McClellan: Healthcare system shifting to prevention
Mark B. McClellan, MD, PhD, former administrator of the Centers for Medicare and Medicaid Services (CMS) and former commissioner of the U.S. Food and Drug Administration, delivered the closing keynote address at the 2007 Frontiers of Health Care Conference held at Brown University in Providence, R.I., yesterday.

McClellan described genomics as a tool to help deliver the best possible medicine. “The goal is getting the right treatment to the right patient,” he said. He cited the improvements made over the last several decades in improving the length and quality of life for most Americans and said that “the potential is even greater, that in the 21st century we can put past progress to shame. You’d think main feeling would be optimism but it’s not. It’s frustration and anger.”

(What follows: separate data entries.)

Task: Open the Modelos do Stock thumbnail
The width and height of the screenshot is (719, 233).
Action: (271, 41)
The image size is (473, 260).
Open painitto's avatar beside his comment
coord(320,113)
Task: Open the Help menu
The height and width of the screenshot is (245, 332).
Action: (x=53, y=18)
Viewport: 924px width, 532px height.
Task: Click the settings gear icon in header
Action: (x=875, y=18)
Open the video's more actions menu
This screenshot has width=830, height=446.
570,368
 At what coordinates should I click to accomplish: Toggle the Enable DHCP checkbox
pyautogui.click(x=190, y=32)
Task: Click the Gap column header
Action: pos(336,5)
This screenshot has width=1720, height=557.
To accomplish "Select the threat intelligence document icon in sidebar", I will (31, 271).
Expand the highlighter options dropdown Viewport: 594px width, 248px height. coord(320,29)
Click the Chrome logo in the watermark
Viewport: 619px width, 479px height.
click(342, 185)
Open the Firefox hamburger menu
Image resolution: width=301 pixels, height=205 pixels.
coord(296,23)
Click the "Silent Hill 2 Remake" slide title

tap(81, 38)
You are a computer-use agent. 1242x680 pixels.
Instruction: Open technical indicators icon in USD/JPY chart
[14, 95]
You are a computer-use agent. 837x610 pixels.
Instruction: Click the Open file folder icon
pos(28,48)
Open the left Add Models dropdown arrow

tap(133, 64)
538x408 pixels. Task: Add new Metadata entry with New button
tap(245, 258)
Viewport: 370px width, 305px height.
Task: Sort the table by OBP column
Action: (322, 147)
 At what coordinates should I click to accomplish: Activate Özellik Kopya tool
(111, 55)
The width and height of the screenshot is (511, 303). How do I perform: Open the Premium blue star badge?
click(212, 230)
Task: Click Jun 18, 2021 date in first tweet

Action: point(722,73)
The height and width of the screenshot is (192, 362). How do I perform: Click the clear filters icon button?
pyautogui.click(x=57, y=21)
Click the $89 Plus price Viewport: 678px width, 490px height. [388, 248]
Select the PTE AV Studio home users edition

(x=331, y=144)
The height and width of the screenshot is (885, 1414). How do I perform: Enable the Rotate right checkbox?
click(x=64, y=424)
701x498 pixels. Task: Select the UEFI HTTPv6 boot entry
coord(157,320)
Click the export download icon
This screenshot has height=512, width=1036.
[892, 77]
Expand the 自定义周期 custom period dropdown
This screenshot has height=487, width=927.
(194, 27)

Because the U.S. healthcare system does a poor job of prevention, 45 percent of healthcare spending goes toward chronic conditions. The rise in obesity—from 17 percent of the population to 33 percent since 1990—makes healthcare costs 20 percent higher, McClellan said.

A shift toward more preventive care has begun, however, he said. While healthcare reform traditionally focused on covering more of the uninsured, the goal is moving toward delivering high value care. McClellan said that both Sens. Hillary Clinton and Barack Obama have been discussing the topic on the campaign trail. They are talking about more effective use of information technology and other ways to deliver more value, not just cover more people. “We’re going to see a lot of debate,” McClellan said. “No matter who controls the White House or Congress in 2009, they’ll be looking for ways to cut healthcare costs.”

The current system does not encourage preventive care, however. McClellan cited a program at Duke University Medical Center which implemented a variety of tactics, such as better health information technology and even alternative medicine, to improve healthcare quality. They experienced fewer patient visits, fewer lab tests and imaging procedures, increased patient satisfaction and lower costs to Medicare and other third-party payers. But, revenue went down. “They didn’t get paid to keep patients healthy,” McClellan pointed out. “It’s a challenge to get these types of programs going. Our revenue system doesn’t promote this. The pay is the same regardless of results.”

After successfully implementing several quality reporting initiatives for hospitals, Medicare will begin measuring outcomes through patient satisfaction rates, complication rates and more. That will help “break down the silos of quality,” he said.

“The opportunities are tremendous,” McClellan said. “We will get to better care and more value for our money.”